Scientists invent ‘artificial finger’ that will see how long Covid can last

Scientists at the Defence Science and Technology Laboratory at Porton Down have come up with a revolutionary new piece of technology to measure how long the Covid-19 virus can survive different types of material.

The artificial finger, which has similar ridges and curves to a real human finger and even simulates human skin’s natural oils and secretions, can be used to make accurate measurements of how long coronavirus remains active on surfaces such as doorhandles, desks and banisters.

The data from the artificial finger will enable hospital administrators and other facility managers determine what measures they need to take to control the spread of the virus and keep the public safe.

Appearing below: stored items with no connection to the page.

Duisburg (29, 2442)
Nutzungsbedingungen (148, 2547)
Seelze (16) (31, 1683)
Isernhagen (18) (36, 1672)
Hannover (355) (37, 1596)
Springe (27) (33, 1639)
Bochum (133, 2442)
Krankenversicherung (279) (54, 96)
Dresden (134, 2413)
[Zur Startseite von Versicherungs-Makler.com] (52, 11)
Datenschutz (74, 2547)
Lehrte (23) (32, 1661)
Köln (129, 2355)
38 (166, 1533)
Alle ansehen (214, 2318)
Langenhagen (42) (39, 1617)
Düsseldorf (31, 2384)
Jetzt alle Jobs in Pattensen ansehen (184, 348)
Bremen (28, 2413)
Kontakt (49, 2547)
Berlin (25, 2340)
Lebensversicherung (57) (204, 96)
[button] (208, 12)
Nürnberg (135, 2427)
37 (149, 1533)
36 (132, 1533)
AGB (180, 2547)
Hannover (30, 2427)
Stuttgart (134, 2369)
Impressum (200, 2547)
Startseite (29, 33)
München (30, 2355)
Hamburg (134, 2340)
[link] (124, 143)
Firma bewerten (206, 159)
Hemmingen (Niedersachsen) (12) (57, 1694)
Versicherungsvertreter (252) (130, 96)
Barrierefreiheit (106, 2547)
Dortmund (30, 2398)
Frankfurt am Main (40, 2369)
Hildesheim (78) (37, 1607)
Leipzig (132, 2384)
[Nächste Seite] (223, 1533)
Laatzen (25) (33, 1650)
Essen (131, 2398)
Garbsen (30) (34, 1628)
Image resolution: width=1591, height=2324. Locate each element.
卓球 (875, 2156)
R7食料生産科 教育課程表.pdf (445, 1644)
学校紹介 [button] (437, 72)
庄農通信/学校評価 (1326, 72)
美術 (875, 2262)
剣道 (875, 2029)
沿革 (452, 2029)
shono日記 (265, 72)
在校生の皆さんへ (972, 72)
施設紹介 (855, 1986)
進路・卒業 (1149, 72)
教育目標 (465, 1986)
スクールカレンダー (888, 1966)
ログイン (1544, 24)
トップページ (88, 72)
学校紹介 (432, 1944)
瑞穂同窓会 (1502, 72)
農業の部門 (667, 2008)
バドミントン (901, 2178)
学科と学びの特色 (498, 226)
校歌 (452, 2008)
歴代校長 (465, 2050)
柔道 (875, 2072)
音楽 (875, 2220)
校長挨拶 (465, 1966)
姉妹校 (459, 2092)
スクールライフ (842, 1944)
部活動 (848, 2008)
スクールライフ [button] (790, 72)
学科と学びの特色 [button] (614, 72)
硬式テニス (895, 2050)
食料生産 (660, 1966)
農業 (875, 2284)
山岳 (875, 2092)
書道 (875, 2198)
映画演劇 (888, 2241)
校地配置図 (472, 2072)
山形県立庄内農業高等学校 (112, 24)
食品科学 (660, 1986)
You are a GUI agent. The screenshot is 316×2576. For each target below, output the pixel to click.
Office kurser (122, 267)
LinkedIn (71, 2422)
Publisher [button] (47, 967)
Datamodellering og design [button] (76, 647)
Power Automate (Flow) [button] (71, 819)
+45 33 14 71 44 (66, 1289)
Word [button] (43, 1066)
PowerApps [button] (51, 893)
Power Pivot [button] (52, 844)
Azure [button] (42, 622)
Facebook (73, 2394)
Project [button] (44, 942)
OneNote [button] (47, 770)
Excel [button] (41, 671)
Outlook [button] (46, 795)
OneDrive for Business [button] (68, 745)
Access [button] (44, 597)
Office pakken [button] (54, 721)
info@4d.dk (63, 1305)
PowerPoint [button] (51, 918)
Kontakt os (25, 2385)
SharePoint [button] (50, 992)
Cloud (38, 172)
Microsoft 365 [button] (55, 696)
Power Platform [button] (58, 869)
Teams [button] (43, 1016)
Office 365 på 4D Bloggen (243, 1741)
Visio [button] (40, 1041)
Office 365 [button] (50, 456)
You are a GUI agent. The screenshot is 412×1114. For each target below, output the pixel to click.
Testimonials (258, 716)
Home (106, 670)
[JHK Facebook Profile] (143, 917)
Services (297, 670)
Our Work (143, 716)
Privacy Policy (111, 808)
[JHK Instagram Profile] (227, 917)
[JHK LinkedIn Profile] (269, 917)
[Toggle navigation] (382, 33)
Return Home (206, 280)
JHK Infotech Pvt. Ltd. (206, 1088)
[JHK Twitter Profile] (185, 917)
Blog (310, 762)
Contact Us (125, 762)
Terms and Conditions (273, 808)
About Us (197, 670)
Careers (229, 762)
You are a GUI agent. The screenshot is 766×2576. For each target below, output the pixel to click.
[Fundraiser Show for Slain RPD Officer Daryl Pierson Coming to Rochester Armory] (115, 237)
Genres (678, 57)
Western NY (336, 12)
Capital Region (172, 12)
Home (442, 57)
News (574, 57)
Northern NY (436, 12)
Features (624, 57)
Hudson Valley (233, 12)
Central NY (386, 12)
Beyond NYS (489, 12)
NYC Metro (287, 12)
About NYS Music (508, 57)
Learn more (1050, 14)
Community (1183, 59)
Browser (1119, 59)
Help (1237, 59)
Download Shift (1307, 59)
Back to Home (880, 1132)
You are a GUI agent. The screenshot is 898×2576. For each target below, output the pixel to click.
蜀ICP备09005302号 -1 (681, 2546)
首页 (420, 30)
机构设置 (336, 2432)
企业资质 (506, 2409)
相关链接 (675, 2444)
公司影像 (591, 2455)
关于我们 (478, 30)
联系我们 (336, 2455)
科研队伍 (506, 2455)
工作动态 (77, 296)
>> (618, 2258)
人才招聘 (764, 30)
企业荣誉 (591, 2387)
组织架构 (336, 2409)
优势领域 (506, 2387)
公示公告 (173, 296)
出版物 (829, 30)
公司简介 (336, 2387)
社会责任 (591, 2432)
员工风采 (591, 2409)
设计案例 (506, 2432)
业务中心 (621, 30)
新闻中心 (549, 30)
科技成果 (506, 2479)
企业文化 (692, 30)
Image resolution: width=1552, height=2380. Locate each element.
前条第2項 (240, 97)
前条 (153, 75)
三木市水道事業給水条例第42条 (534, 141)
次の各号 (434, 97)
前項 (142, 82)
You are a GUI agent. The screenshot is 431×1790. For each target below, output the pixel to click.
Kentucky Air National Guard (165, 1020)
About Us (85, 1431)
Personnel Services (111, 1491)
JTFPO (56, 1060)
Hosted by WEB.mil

Porton Down’s Professor Tim Atkins told The Times that the research they were doing at his facility would be used around the world: “If I have Covid and I touch this wall and then you touch the wall and you touch your face, you may contract the disease as well.

“And so we’re starting to contribute data I genuinely hope will help scientists and help the international community understand the detail of that so that people can start to make evidence-based decisions and refine what we’re doing going forwards.

“So we have had an artificial finger made and we will start those studies in the coming weeks, again in partnership with a number of other organisations.”

His colleague, virologist Amanda Phelps added that it would "mimic a human finger".

Professor Atkins said his team were also working on using the data collected by the latest generation of smart watches to help diagnose coronavirus and other conditions.

He said that the watch “will measure your heart rate, the amount of oxygen in your blood, those sorts of things".